Goal of the exercise>
Retype, word for word, only the lines from the one containing "Open the Extensions view in activity bar" through the last line of the listing below. Pictures do not belong in the result.

Start of Data records

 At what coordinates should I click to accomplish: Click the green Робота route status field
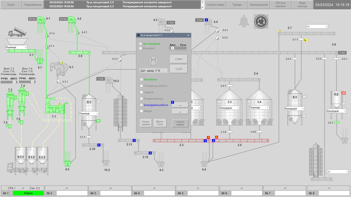tap(28, 193)
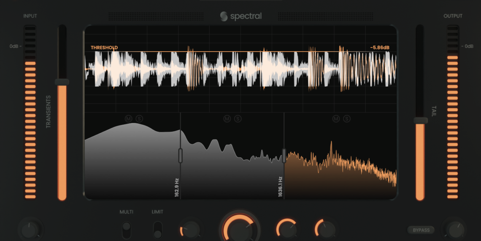Mute the high frequency band
Image resolution: width=481 pixels, height=241 pixels.
coord(336,119)
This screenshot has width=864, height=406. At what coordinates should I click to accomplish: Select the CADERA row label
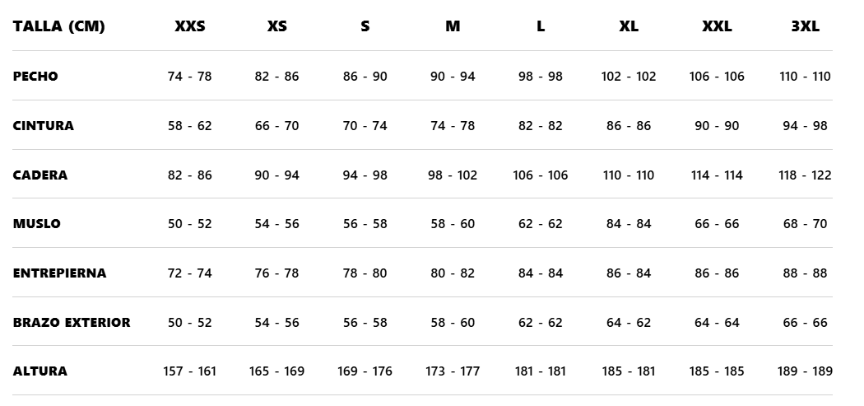click(40, 175)
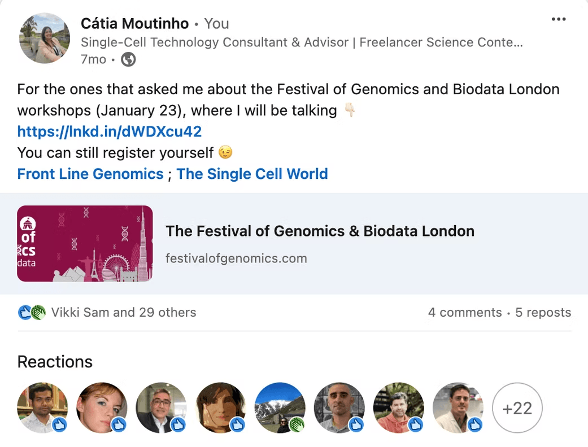The height and width of the screenshot is (447, 588).
Task: Open The Festival of Genomics & Biodata London title
Action: [320, 231]
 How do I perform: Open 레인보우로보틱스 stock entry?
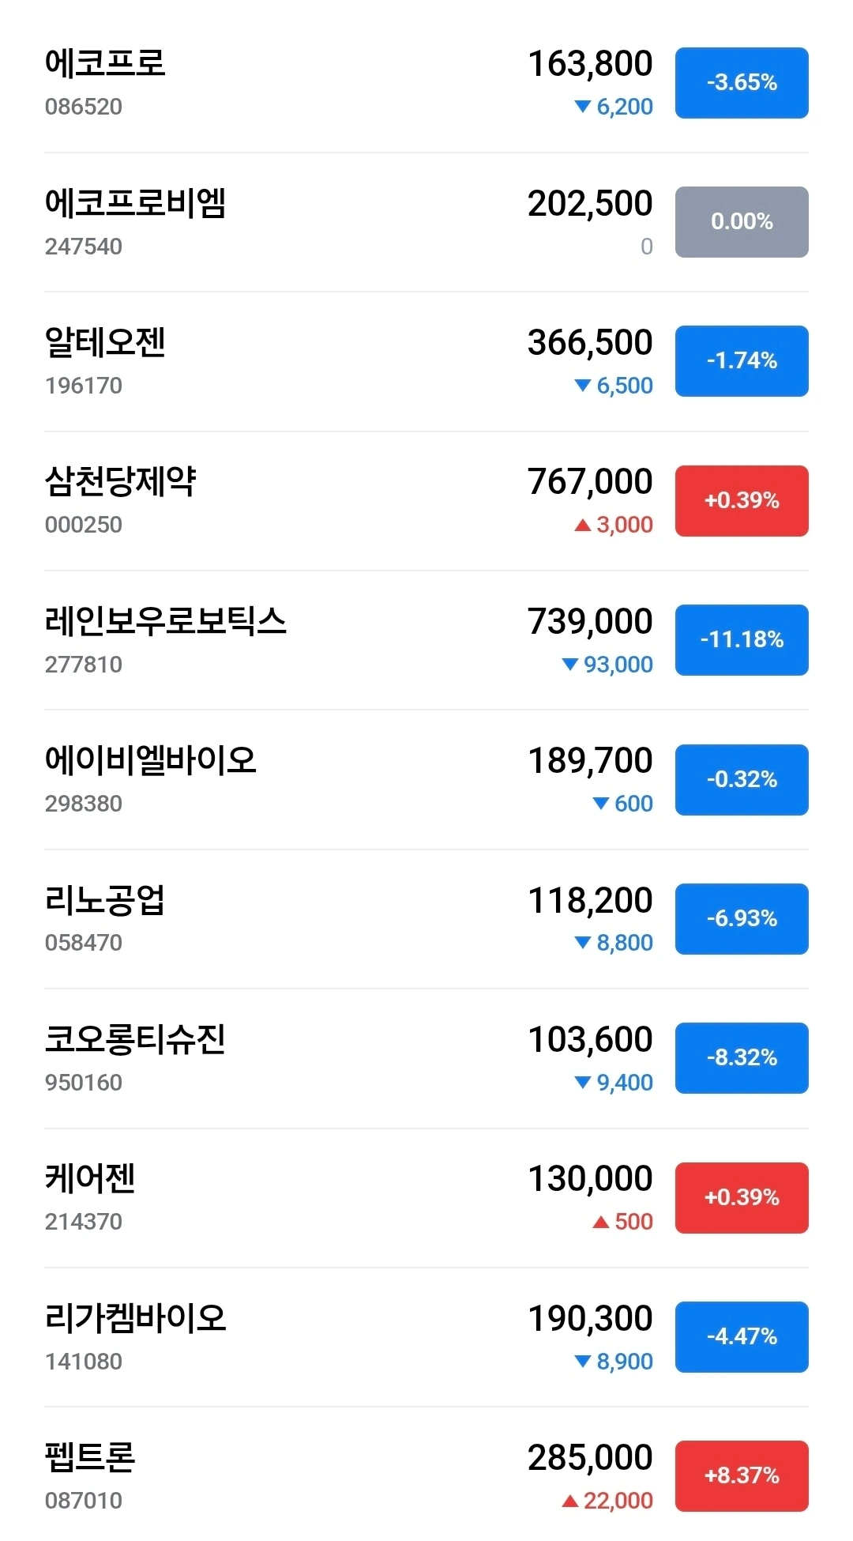(165, 621)
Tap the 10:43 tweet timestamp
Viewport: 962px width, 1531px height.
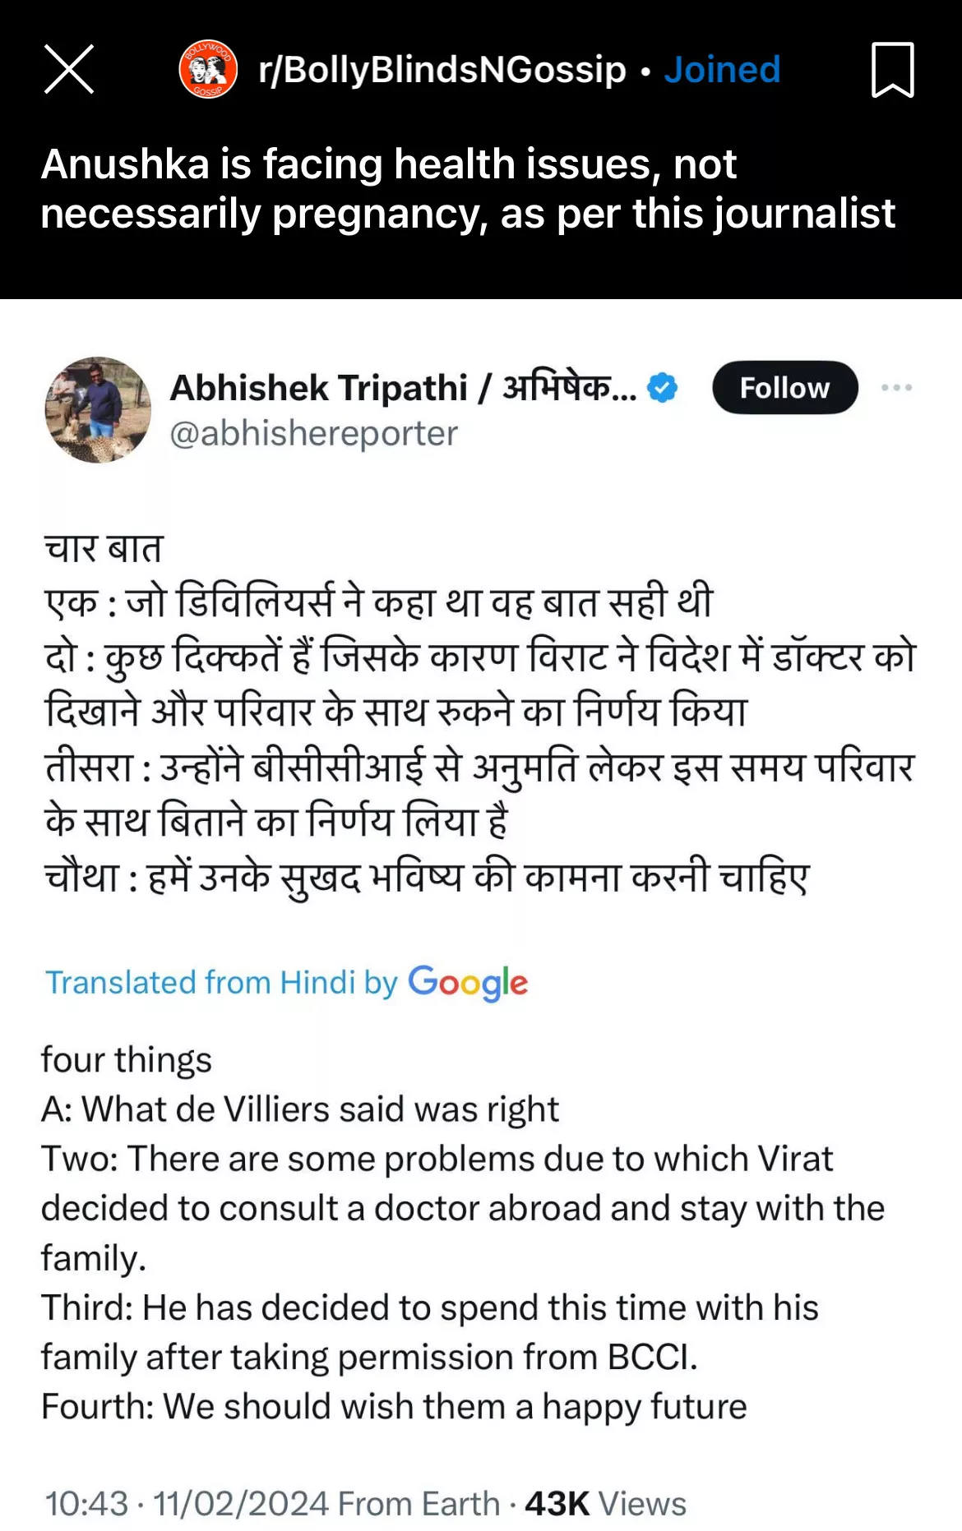point(86,1504)
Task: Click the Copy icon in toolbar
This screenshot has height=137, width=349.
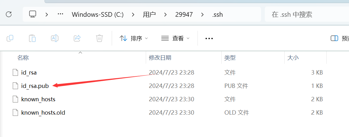Action: point(10,38)
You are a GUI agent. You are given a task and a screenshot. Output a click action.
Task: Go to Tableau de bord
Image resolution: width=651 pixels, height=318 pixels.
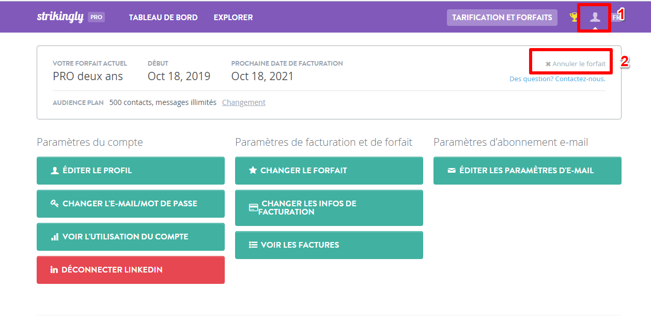coord(163,17)
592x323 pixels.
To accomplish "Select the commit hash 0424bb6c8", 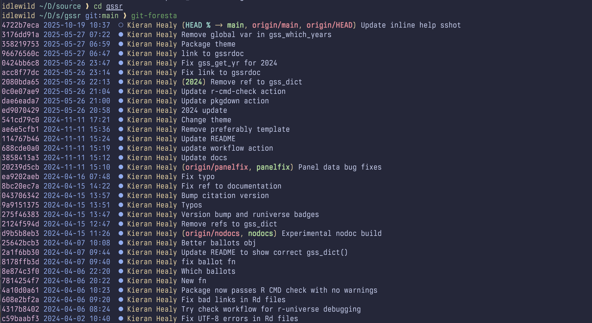I will pyautogui.click(x=20, y=63).
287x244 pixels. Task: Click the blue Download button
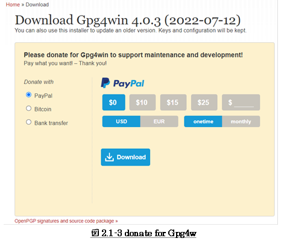(x=125, y=157)
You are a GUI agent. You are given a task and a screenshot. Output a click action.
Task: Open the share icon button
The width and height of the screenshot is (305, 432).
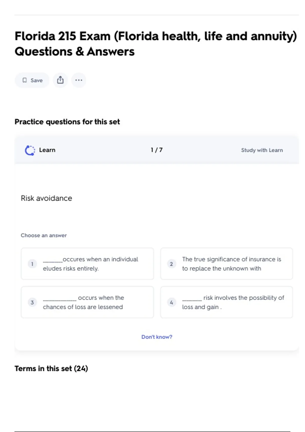pyautogui.click(x=60, y=80)
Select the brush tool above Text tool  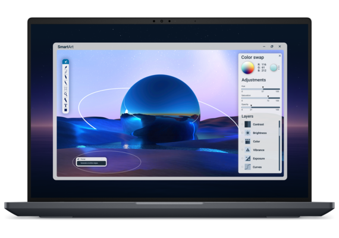(x=65, y=100)
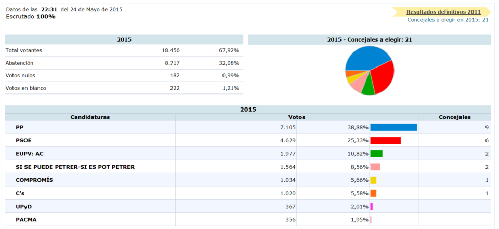Select the pie chart panel title header
The width and height of the screenshot is (499, 229).
(x=370, y=39)
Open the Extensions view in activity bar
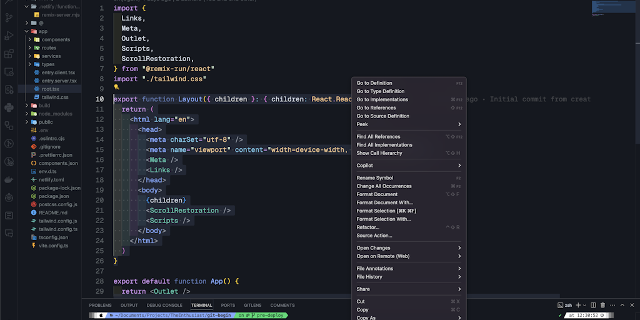Screen dimensions: 640x320 [9, 54]
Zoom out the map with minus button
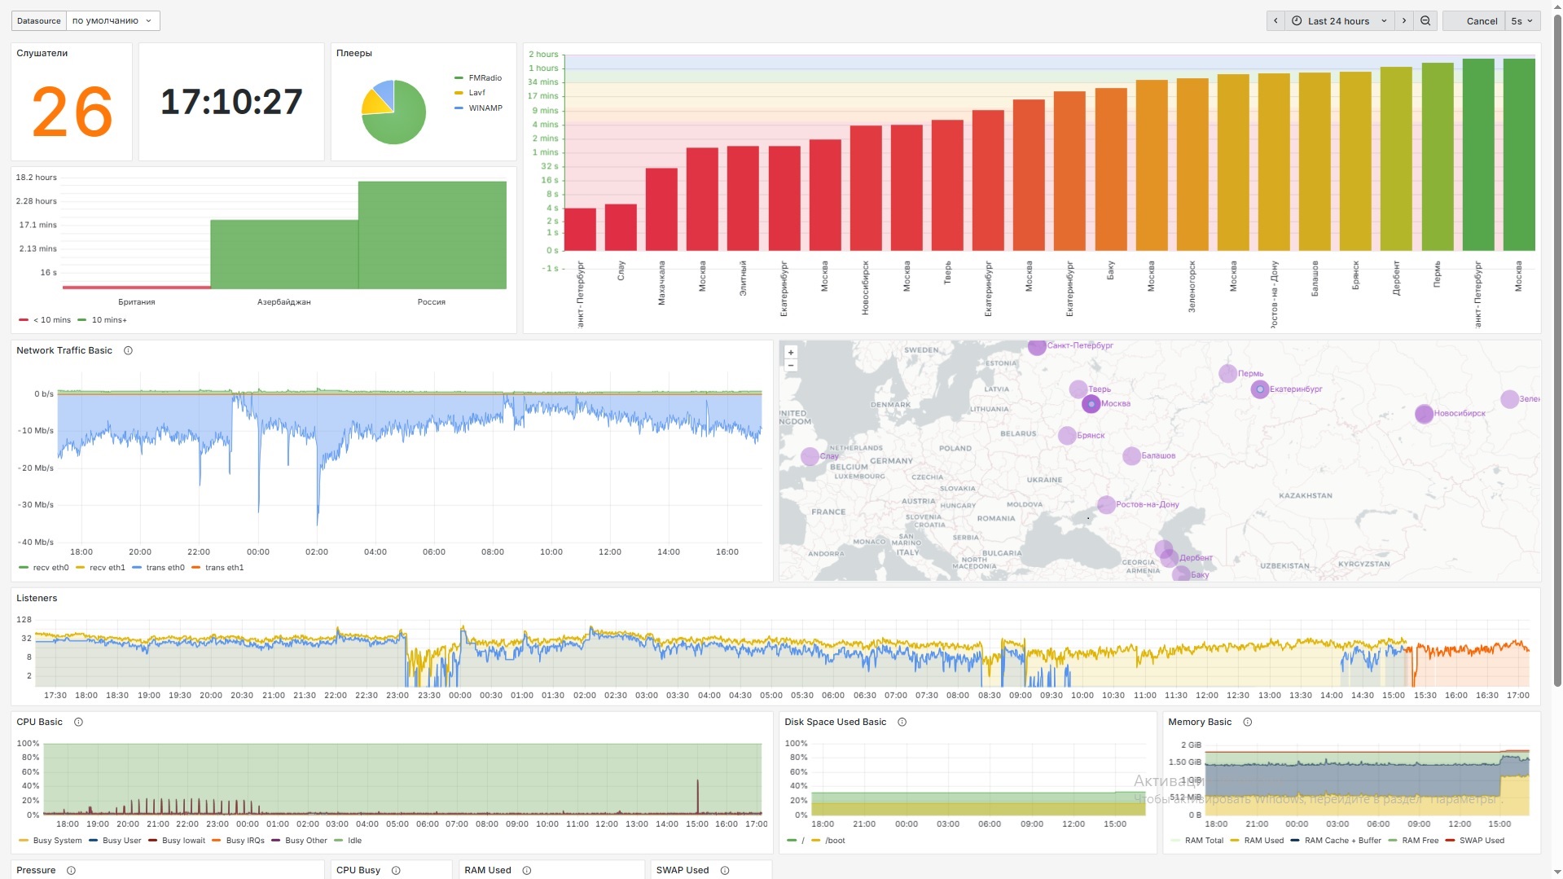The height and width of the screenshot is (879, 1563). click(790, 366)
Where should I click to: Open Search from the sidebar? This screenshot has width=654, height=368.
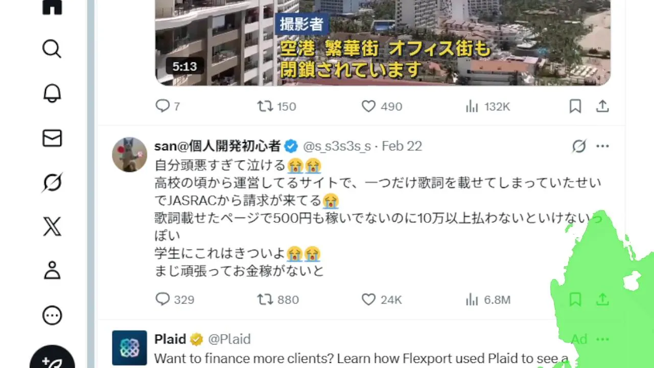point(52,49)
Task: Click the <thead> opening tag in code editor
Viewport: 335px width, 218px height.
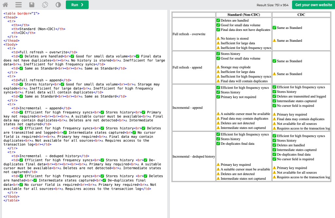Action: tap(10, 17)
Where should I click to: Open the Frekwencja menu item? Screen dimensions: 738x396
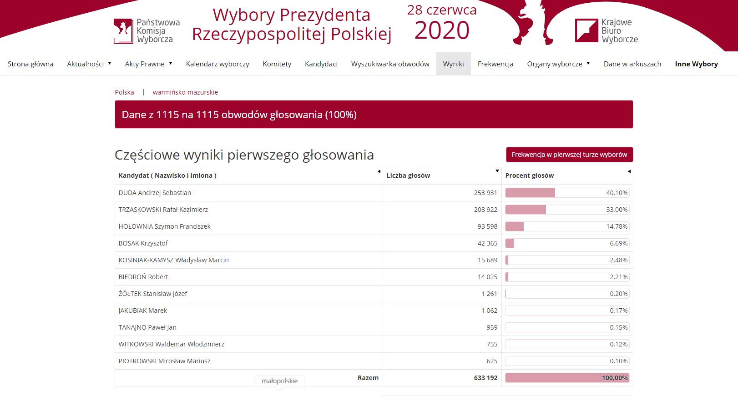tap(495, 64)
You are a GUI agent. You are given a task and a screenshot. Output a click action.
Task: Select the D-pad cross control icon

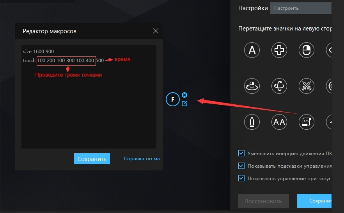click(279, 50)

End of Data records

Answer for the task>
Open the Extensions view in activity bar
Screen dimensions: 640x320 [9, 54]
Zoom out the map with minus button
The height and width of the screenshot is (879, 1563). click(790, 366)
Where should I click to: Open Search from the sidebar? This screenshot has width=654, height=368.
point(52,49)
Task: Click the <thead> opening tag in code editor
Viewport: 335px width, 218px height.
Action: tap(10, 17)
Where should I click to: Open the Frekwencja menu item? Screen dimensions: 738x396
tap(495, 64)
You are a GUI agent. You are given a task and a screenshot. Output a click action.
Task: Select the D-pad cross control icon

click(279, 50)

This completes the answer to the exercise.